Kekerasan seksual tersebut diduga berlangsung berulang kali dalam rentang 2017 hingga 2025. Lokasinya tersebar di sejumlah wilayah, mulai dari Purbalingga, Sukabumi, Bandung, Jakarta hingga Mesir.
Menurut Nurul, Al Misry diduga memanfaatkan posisinya sebagai tokoh agama dan guru mengaji untuk melakukan kekerasan seksual terhadap para korban.
“Tersangka yang mengklaim dirinya adalah sebagai tokoh agama dan guru ngaji para korban, menggunakan pengaruhnya untuk melakukan kekerasan seksual berupa pencabulan kepada para korban,” ungkapnya.
Tak hanya memanfaatkan pengaruhnya sebagai tokoh agama, Al Misry juga diduga memberikan iming-iming pendidikan kepada korban.
“Iming-iming kepada korban untuk difasilitasi melaksanakan kuliah di Mesir, kuliah atau sekolah di Mesir,” beber Nurul.
![Kepala Bagian Penerangan Umum (Kabagpenum) Divisi Humas Polri Kombes Pol Nurul Azizah. [Suara.com/M Yasir]](https://media.suara.com/pictures/653x366/2023/05/11/61796-kabagpenum-divisi-humas-polri-kombes-pol-nurul-azizah.jpg)
Diburu hingga Mesir
Penyidik telah mengumpulkan sejumlah alat bukti dalam perkara tersebut.
Di antaranya keterangan saksi dan korban, hasil visum et psikiatrikum, keterangan ahli tindak pidana kekerasan seksual (TPKS), serta hasil digital forensik dari telepon seluler para korban.
Al Misry telah ditetapkan sebagai tersangka sejak Juli 2026. Namun, hingga kini polisi belum mengetahui secara pasti keberadaannya karena diduga masih berada di Mesir.
Polisi pun telah menerbitkan red notice melalui Interpol untuk memburu tersangka yang berada di luar negeri.
Sambil mengejar keberadaan Al Misry, penyidik masih melengkapi berkas perkara sebelum nantinya dilimpahkan kepada Jaksa Penuntut Umum (JPU).

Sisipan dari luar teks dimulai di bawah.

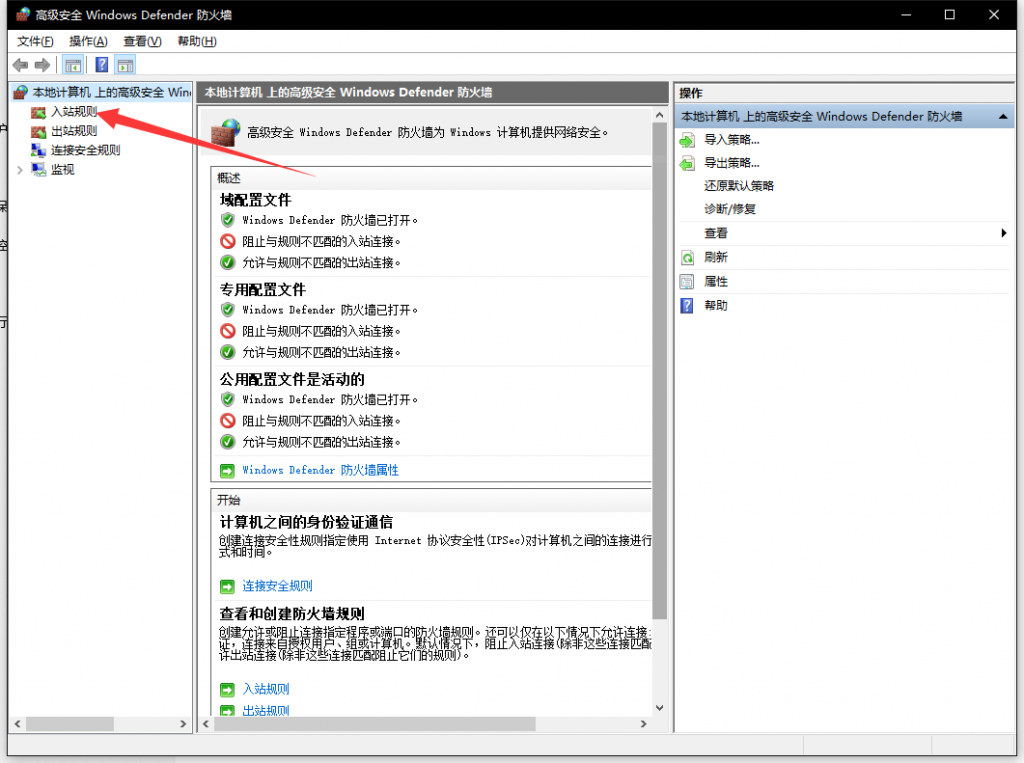Screen dimensions: 1024x763
Task: Toggle the show/hide action pane toolbar icon
Action: pos(125,65)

Al Misry dijerat Pasal 415 huruf b dan atau Pasal 417 Undang-Undang Nomor 1 Tahun 2023 tentang KUHP serta Pasal 6 huruf b Undang-Undang Nomor 12 Tahun 2022 tentang Tindak Pidana Kekerasan Seksual.
“Pasal 415 huruf b dan atau Pasal 417 Undang-Undang Nomor 1 Tahun 2023 tentang KUHP dihukum paling lama 9 tahun penjara. Kemudian untuk Pasal 6 huruf b dan c pidana penjara paling lama 12 tahun dan atau pidana denda paling banyak 300 juta,” pungkas Nurul.